腫瘍は一般的に、腫瘍内科と腫瘍外科に分かれますが、当院ではこのどちらにも対応できる準備を整えています。
代表的な腫瘍科の病気
リンパ腫
犬・猫ともに非常に多い血液のガンの一種です。白血球の一種でありリンパ球が異常増殖して起こる病気で、幅広い年齢層で遭遇します。
犬と猫、そして主として起こる臓器によって病型が分類され、それぞれに病気の傾向も異なってきます。
治療には抗がん剤が用いられるのが一般的です。
犬の乳腺腫瘍
中高齢のメス犬に多発する病気で、特に幼い頃に避妊手術を受けなかった犬に多い傾向です。避妊手術を受けなかった犬のおよそ4頭に1頭はこの病気に罹患するとも言われています。
古い報告では50%が良性、50%が悪性と、半々にそのタイプが分かれると言われます。いずれにしても発見し次第、手術による摘出が第一選択です。広範囲に拡大し、腫瘍が大きくなると全身的な影響が出るため、早々の摘出が望まれます。
猫の乳腺腫瘍
発生傾向自体は犬と近いのですが、悪性の割合が非常に多く、一般的には犬より猫の乳腺腫瘍の方が悪い病気として獣医師は認識しています。こちらも早々の摘出が行われることが推奨されます。
しかしながら、犬も猫も共通ですが、これらの疾患は早期の避妊手術にて罹患率を下げることができます。
各種皮膚腫瘍・体表腫瘍
最も飼い主様が気づく病気で、多くはシコリに気づかれて来院されます。皮膚腫瘍も良性のものから悪性のものまで様々で、院内検査にて一定の診断が得られます。
最終的には摘出が望まれるケースが多いのですが、経過観察可能な良性病変もあります。非常に幅広い可能性があるため、シコリを発見したら、ご自身で判断されず受診をお勧めします。
(例)肥満細胞腫、扁平上皮癌、組織球種、形質細胞腫、肛門周囲腺腫、脂肪腫など
消化器腫瘍
下痢や嘔吐、食欲不振が主な症状です。できる臓器によって症状や予後は異なりますが、外科手術を行うケースもあれば、抗がん剤治療を行えるものもあります。必要に応じて栄養チューブの設置を行うこともあります。
(例)腺癌、間質腫瘍(GIST)、平滑筋種、肝臓腫瘍、消化管型リンパ腫など
口腔腫瘍
悪性のケースも多い非常に怖い病気が多いエリアです。もちろん良性のケースもありますが、歯周病の中に隠れているケースもあります。
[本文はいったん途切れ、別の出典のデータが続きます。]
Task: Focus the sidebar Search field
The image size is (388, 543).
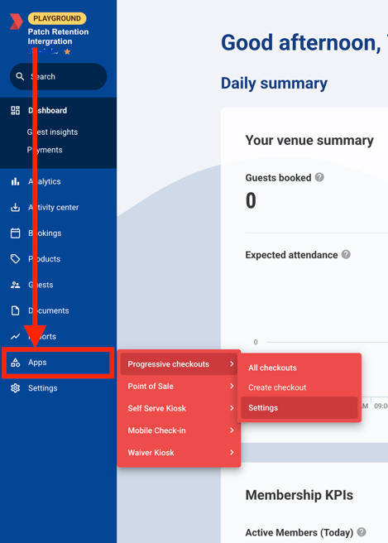Action: (x=58, y=76)

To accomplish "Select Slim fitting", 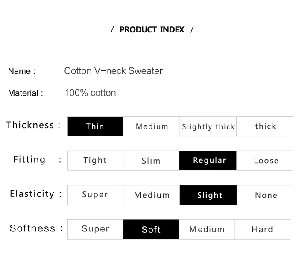I will pyautogui.click(x=151, y=161).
歯周病が治療されずに放置されていると口腔腫瘍になるとも言われており、口腔ケアは非常に重要になってきています。
(例)メラノーマ、扁平上皮癌、棘細胞性エナメル上皮種、繊維種性エプリスなど
その他の腫瘍
他に多く遭遇する腫瘍疾患として、精巣や卵巣、子宮や膣に発生する生殖器系腫瘍、腎臓や膀胱などの泌尿器系腫瘍、骨肉腫、脾臓腫瘍があります。 他の腫瘍と同様に、腫瘍が形成される位置によって治療方針が異なってきます。
緩和ケア
病気と戦うことが全ての治療ではありません。もちろん、治療できるものは出来るだけ治療に向かって考えることは非常に大切なことです。頑張って手術や抗がん剤治療を行っても、腫瘍は根治に至らないケースもあります。
必要に応じた治療を行いながらも、最後の時間を大切に過ごすこと、これまで一緒に生活をともにした家族を見送る方法を一緒に検討しませんか?
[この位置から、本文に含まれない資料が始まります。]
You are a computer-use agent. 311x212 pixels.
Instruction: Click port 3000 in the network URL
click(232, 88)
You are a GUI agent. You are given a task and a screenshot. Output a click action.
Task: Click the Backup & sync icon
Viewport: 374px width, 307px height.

緩和ケアとはペインコントロールを行い、終末期医療(ターミナルケア)における介護的ケアを検討していくものです。
腫瘍科の検査方法
身体検査・聴診
一般身体検査の他、触知可能な腫瘤であれば、その形態や硬さから推定できるものもあります。
レントゲン検査
はっきりと輪郭を持って確認できるケースは少ないですが、巨大化していたり、周辺臓器を押しのけるようにレントゲンに映し出されることにより、その存在を確認することができます。しかし、腫瘍と診断することはこれだけでは難しいです。
超音波検査
近年、機器の目覚ましい性能向上により、より正確に腫瘍臓器の位置や由来を確認できるようになってきました。何より、超音波検査は全身麻酔を必要とせずに腫瘍の存在を確認できる有力な検査方法です。
細胞診
ごく小さな針を腫瘤に刺すことで、小さな細胞片を得ることにより、腫瘍診断が可能なケースがあります。また、この検査で腫瘍であるかないかも、検査ができることもあり、この検査も小さな痛み(採血と同程度)で可能な安全な検査の1つです。 ただし小さな情報しか得られないため、悪性か良性か、余命は?と言った腫瘍の細かな情報まで得ることは難しいです。
組織検査
摘出した臓器や、腫瘤の一部を切り取ってできる検査方法です。腫瘍を疑っての手術の場合、基本的にこの検査を実施することで良性や悪性の判断、その後の治療方針を得ることが出来ます。一般的に検査結果を得るのに1〜2週間前後の日程が必要です。
CT検査
現在の腫瘍科において、手術を計画するには必須の検査の1つです。事前に肺転移なども調べる点においても胸部レントゲン検査より有用です。ただし、全身麻酔が必要であること、検査には事前に予約が必要です。(CT撮影は提携診療施設にて行います)
遺伝子検査
一部の腫瘍には遺伝子検査が可能になってきており、腫瘍診断を補助しながら、病型を分類することにより抗がん剤治療の有用性を事前に知ることができます。当院でも積極的に利用しています。
腫瘍科の専門医療
当院だけでは対応困難なケースでは、獣医腫瘍科認定医1種獣医師と連携を行なっております。